Cold Start Optimization Implementation Guide (HF Spaces GPU)
Goal
Reduce end-to-end cold start time for the backend on Hugging Face Spaces GPU while preserving inference quality and endpoint behavior.
This guide is focused only on cold start optimization for the current FastAPI architecture.
Baseline From Current Logs
Source log window:
- Build queued at 2026-04-20 04:23:34
- Application startup begins at 2026-04-20 04:24:02
- Models loaded successfully at 2026-04-20 04:25:36
Baseline Timing Summary
| Segment | Start | End | Duration | Notes |
|---|---|---|---|---|
| Queue/build to app startup | 04:23:34 | 04:24:02 | 28s | Includes scheduling, build finalization, image start |
| App startup to model-ready | 04:24:02 | 04:25:36 | 94s | Time from uvicorn start message to models loaded |
| API model load phase | 04:25:15 | 04:25:36 | 21s | From "Starting DeepFake Detector API..." to "Models loaded successfully!" |
Build Stage Durations Visible In Logs
| Build Stage | Duration |
|---|---|
| Restoring cache | 19.5s |
| COPY source to /app | 0.0s |
| mkdir/chown/chmod step | 0.1s |
| Pushing image | 0.7s |
| Exporting cache | 0.1s |
| Total visible timed stages | 20.4s |
Note:
- Several Docker steps were cache hits and reported as CACHED without explicit timing.

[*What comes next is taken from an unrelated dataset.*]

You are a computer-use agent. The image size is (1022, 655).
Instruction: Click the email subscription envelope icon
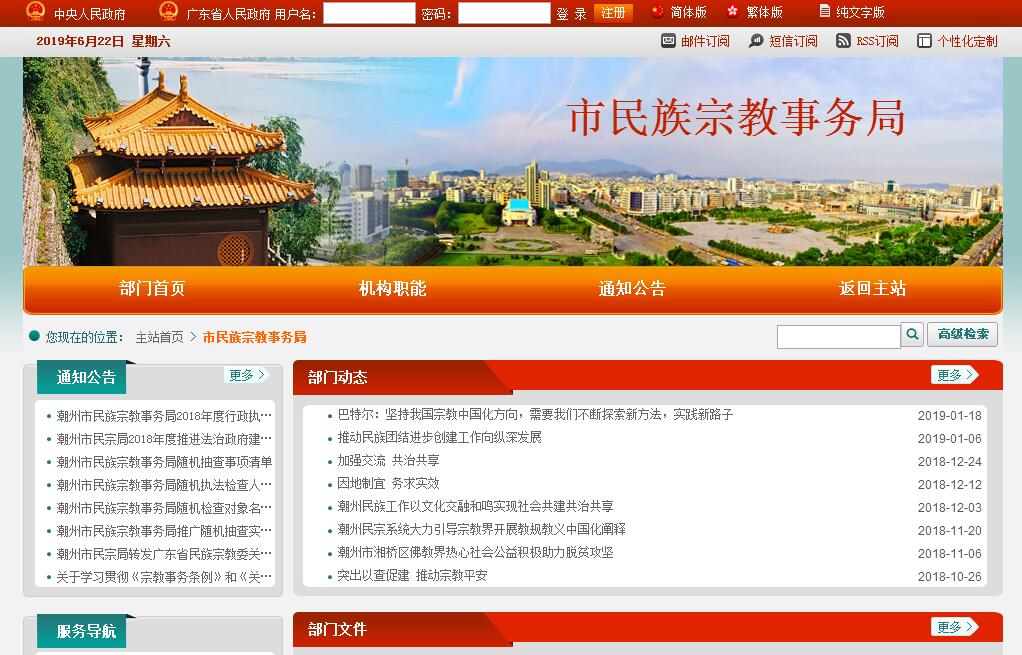668,41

- "Application startup complete" appears immediately after model load logs; no explicit timestamp is printed, so 04:25:36 is used as the practical ready time.

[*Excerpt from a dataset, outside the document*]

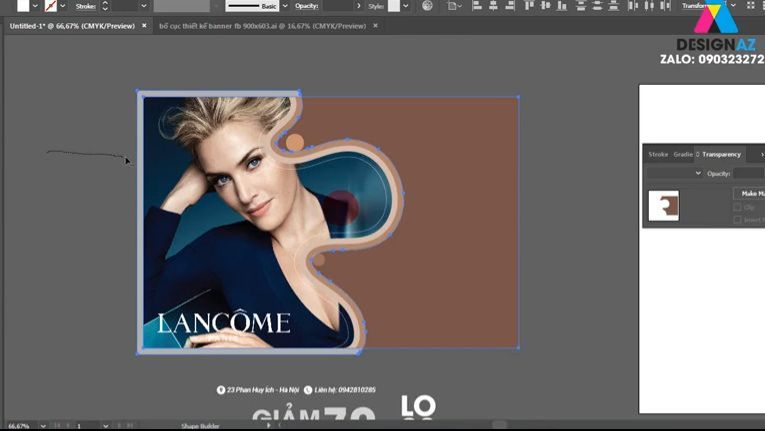Image resolution: width=765 pixels, height=431 pixels.
Task: Toggle the Invert Mask checkbox
Action: (x=738, y=220)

Model Load Breakdown (Current)
| Model | Start | End | Duration | Observation |
|---|---|---|---|---|
| Fusion repo config | 04:25:15 | 04:25:16 | 1s | Fast |
| cnn-transfer-final | 04:25:16 | 04:25:17 | 1s | Fast |
| vit-base-final | 04:25:17 | 04:25:30 | 13s | Dominant bottleneck |
| deit-distilled-final | 04:25:30 | 04:25:35 | 5s | Moderate |
| gradfield-cnn-final | 04:25:35 | 04:25:35 | <1s | Fast |
| fusion model load | 04:25:35 | 04:25:36 | 1s | Fast |
| Total model load | 04:25:15 | 04:25:36 | 21s | Sequential loading |
Current Bottlenecks
- Dominant pre-app startup delay before Python module import begins.
- Build-time prefetch cost when cache layers miss (extra build wall time).
- Model loading is no longer dominant (~4s with current cache and bounded parallel load).
- Cold-start variance likely includes platform scheduling/provisioning overhead.
Implementation Plan
Phase 1: Remove Runtime Model Downloads (Highest Impact)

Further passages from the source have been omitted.